Hände weg oder wir heiraten: Roman (German Edition)
Dafür haben wir auch so kurzfristig das Geld gebraucht. Patente sind unverschämt teuer. Hätten wir es nicht innerhalb der Frist auf den Tisch geblättert, wäre der Antrag verfallen und jemand anders hätte mit dem Wirkstoff abgesahnt.«
»Du meinst – es ist was Legales?«, fragte ich perplex.
»Aber was glaubst du denn!«, entrüstete sich mein Vater. »Habe ich jemals was Illegales getan?«
»Keine Ahnung«, sagte ich erschöpft, woraufhin er mich beleidigt davon in Kenntnis setzte, dass Olli sein Kontaktmann zum russischen Zoll war, wo man schon lange nach einer Methode suchte, den milliardenschweren Schmuggel von Zigaretten zu unterbinden. Und hier kamen Hermann und Dorothee ins Spiel, die schon seit Jahren ihren Wodka immer gern direkt beim Erzeuger kauften,
nämlich bei Stan, mit dem wiederum Olli gut befreundet war. So kam dann eins zum anderen, und Hermann entwickelte in der Folgezeit einen geruchs- und geschmacksneutralen Zusatzstoff für das Zigarettenpapier. Beim Rauchen wäre dieser völlig unschädlich, erzählte mein Vater mit leuchtenden Augen, aber ein Schnüffelhund könne ihn noch drei Kilometer gegen den Wind riechen, selbst wenn die Schmuggelware noch so gut verpackt war. Für den Wirkstoff hatte sich dann auch alsbald ein Großkonzern interessiert, was dann die Notwendigkeit der umfassenden Patentierung nach sich zog, sonst wäre die Rendite weit geringer gewesen. Das Meiste hatten sie irgendwie zusammengekratzt, aber am Ende fehlten schlicht und ergreifend fünfundzwanzigtausend, die beim besten Willen bis kurz vor Schluss nicht aufzutreiben waren. Dann hatte aber alles noch bestens geklappt, das Patent war durchgegangen und der Konzern hatte aus dem Stand einen Vorschuss auf das Nutzungsrecht gezahlt.
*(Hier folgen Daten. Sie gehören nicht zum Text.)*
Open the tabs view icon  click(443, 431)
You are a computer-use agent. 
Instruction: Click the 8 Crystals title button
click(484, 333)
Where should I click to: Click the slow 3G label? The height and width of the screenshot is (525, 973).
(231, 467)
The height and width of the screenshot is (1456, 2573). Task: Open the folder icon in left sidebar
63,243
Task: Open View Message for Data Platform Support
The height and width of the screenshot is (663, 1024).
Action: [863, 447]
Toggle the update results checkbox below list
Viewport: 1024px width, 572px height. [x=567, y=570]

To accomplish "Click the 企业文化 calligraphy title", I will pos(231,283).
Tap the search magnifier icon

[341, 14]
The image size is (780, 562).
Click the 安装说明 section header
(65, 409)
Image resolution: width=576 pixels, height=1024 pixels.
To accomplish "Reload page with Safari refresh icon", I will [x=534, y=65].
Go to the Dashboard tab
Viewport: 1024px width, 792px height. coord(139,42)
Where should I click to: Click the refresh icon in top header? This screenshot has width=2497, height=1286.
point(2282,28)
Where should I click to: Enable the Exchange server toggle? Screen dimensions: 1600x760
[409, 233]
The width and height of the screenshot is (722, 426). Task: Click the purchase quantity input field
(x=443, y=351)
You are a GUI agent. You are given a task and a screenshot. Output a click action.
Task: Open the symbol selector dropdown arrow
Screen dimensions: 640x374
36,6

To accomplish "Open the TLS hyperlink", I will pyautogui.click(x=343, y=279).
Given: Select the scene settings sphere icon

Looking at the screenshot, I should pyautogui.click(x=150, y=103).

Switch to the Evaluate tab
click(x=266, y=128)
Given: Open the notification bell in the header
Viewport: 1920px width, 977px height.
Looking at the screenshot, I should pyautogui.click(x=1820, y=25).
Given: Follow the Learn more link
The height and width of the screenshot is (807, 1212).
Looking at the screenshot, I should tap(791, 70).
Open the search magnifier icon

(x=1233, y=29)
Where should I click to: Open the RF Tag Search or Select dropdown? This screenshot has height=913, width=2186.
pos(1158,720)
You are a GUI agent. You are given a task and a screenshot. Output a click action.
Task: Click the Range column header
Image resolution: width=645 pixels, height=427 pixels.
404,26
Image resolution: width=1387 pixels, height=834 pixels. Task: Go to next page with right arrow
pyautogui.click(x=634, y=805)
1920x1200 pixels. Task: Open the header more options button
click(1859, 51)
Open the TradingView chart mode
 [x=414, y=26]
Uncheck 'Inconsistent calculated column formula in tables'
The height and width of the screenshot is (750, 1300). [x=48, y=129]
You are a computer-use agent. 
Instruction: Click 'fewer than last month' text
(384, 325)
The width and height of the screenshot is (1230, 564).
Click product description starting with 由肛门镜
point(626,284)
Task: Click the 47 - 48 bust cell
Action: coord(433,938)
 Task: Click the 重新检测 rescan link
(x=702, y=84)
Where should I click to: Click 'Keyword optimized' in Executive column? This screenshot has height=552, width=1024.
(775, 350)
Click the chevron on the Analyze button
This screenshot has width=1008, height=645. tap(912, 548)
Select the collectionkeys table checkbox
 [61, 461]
»Ich fand es eine gute Idee, dass Rolfi zuerst seine Schulden bei dir und mir ausgleicht«, sagte Pauline. »Sonst hätte er es sofort ins nächste Geschäft gesteckt. Ich werde in Zukunft ein Auge drauf haben, damit da eine vernünftige Linie reinkommt.«
Mein Vater warf mir einen vorwurfsvollen Blick zu. Damit war wohl klar, wer von den beiden künftig umdenken musste. Rolfi würde sich noch sehr wundern.
Ich tat so, als ob ich müde wäre und schloss die Augen. Als ich sie wieder aufmachte, war es nahezu dunkel im Zimmer. Mein Vater und Pauline waren gegangen.
Ich schluckte hart, weil ich so einen wunderbaren Traum gehabt hatte. Sven hatte mir vor versammelter Mannschaft während der Kanzleieröffnung einen Heiratsantrag gemacht. Genauer gesagt, er hatte allseits verkündet, dass er mich heiraten wolle. Danach war der Traum ein bisschen komisch geworden, weil Thomas mit Serena herumgerangelt hatte, aber bis zu dem Zeitpunkt war wirklich alles wunderbar und einmalig gewesen. Der schönste Traum meines Lebens. Tränen liefen mir übers Gesicht, und ich merkte kaum, wie die Tür aufging und jemand an mein Bett trat.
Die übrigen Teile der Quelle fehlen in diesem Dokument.